That’s the dichotomy my greatest rhetoric professor taught me. For a twenty-minute talk, spend ten hours of research in the hard chair and the soft chair’s for the ten hours of reflection on the relevance of your talk. Hard chairs discipline us to grind through the big books. Soft chairs encourage us to think like the people. He uses both when he writes oral manuscripts.
For me, I’ve isolated my work away from my office desk and dining room table to what’s called a secretary, this wall-mounted fold-out writing desk with shelves on top for incoming and outgoing letters. (I’m still hand writing to my pen pals for those of you who want to get in on it). At first, I used this striped, low-backed wooden chair with padded seating. Hard chair with a slight cushion. Good blend, I figured. My chiropractor disagrees… vehemently. So I set that one to the side to hold my satchel (something else my chiropractor hates. He seems to think I’ve got the spine of a retiree. What does he know?)
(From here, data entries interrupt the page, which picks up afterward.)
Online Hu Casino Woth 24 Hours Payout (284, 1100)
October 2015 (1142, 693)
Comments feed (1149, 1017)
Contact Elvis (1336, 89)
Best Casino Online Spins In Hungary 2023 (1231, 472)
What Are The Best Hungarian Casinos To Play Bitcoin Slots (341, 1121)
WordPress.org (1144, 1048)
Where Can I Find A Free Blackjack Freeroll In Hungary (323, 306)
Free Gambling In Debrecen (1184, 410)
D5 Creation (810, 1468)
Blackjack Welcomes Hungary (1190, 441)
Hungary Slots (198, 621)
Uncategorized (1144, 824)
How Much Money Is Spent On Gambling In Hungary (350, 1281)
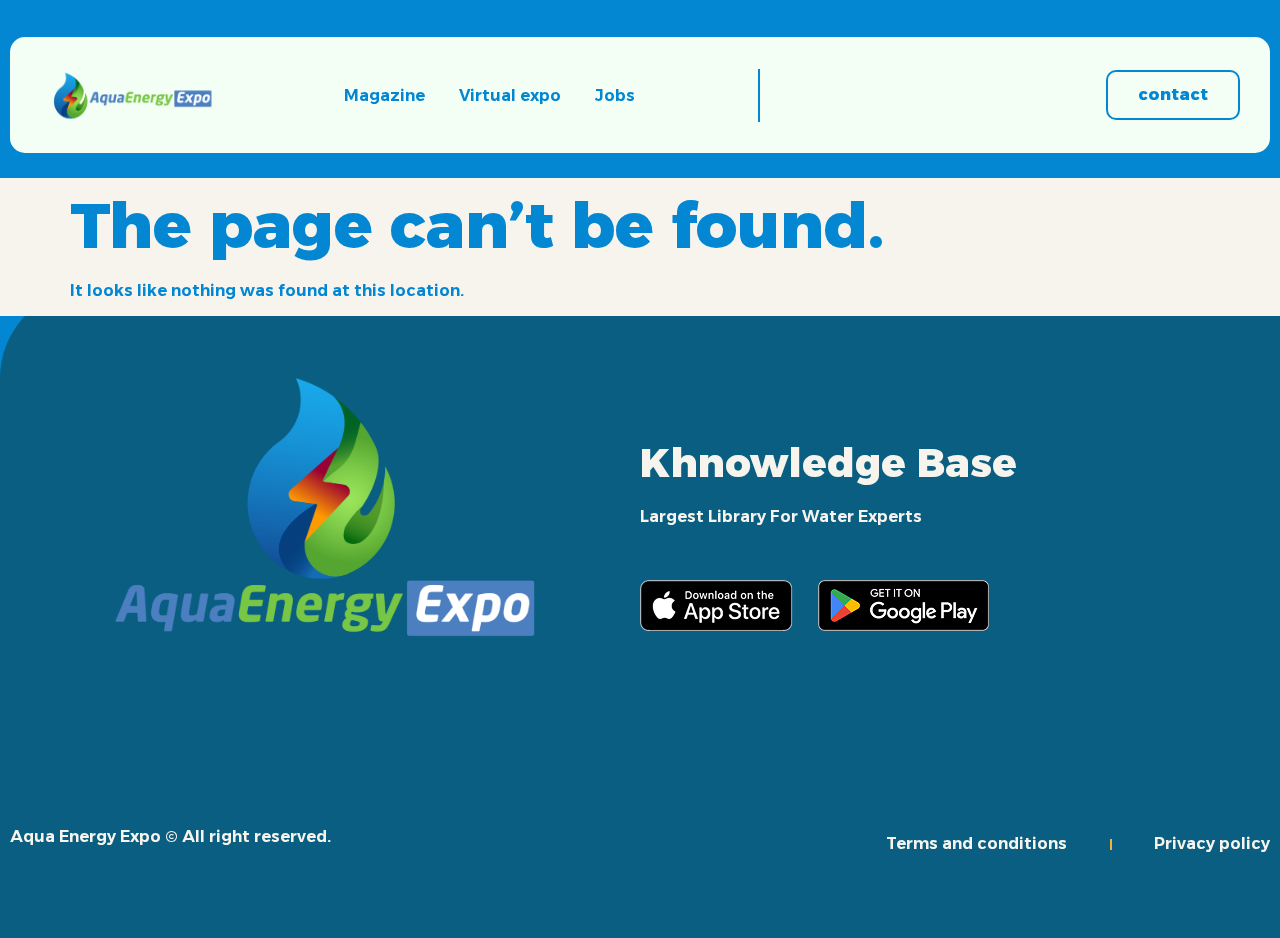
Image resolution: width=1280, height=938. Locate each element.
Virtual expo (510, 95)
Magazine (384, 95)
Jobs (615, 95)
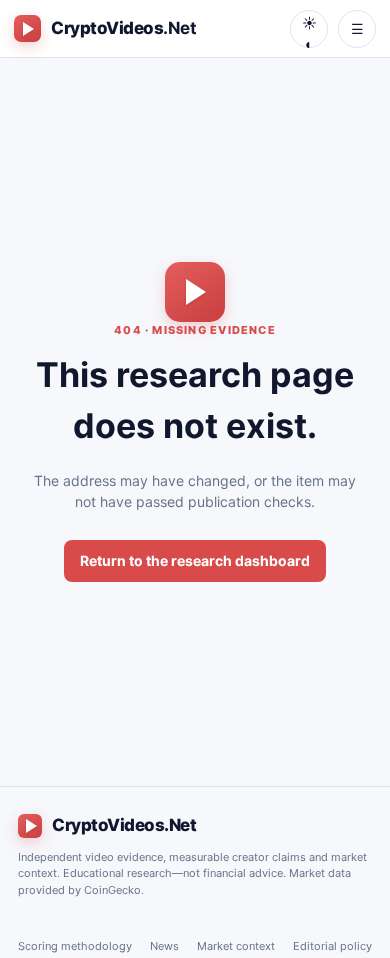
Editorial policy (332, 946)
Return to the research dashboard (195, 560)
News (164, 946)
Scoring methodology (75, 946)
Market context (236, 946)
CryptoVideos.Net (124, 825)
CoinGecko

I fell into the rocking chair by accident. It was one of those days where you’re on a roll and need to make a quick change Nascar style. I switched out chairs and went back to work. Over time, I noticed more back support, but that’s not the only thing that came…
Hard chair and soft chair. Research chair and “so what?” chair. These are the chairs where we nurse and rock our kids to sleep. Soft chair. And yet these are the chairs of old men in old English wings who still tell the old stories to their students. Hard chair. In rockers fathers hold daughters as they cry. Soft chair.A rocker tested Benjamin Martin’s carpentry skills at the start of The Patriot. Hard chair.
I tell stories for a living. That may change, but the truth is, you can pull the man out of the Fae, but you can’t rip that Faen look off of the man’s face. Ask Lewis. Tolkien. Kvothe. Chesterton. MacDonald. Rowling – who can’t help but write another mystery. Spencer. Artemis Fowl. Homer. Long as I live, I figure I’ll be telling stories. Long as I live, I figure I’ll be doing research.
So I threw away the hard chairs and soft chairs, the dining chairs and the recliners, the desk chairs and those god-aweful monstrosities with padding, wheels and back support that call themselves “office chairs.” I found a blend, an amalgamation, an alchemical wedding of research and relevancy. I’ll read to my kids bedtime stories in one, write my tales in one, read the classics in one and hopefully die in one at the end of a well-learned life.
From now on, I’m a rocking chair man.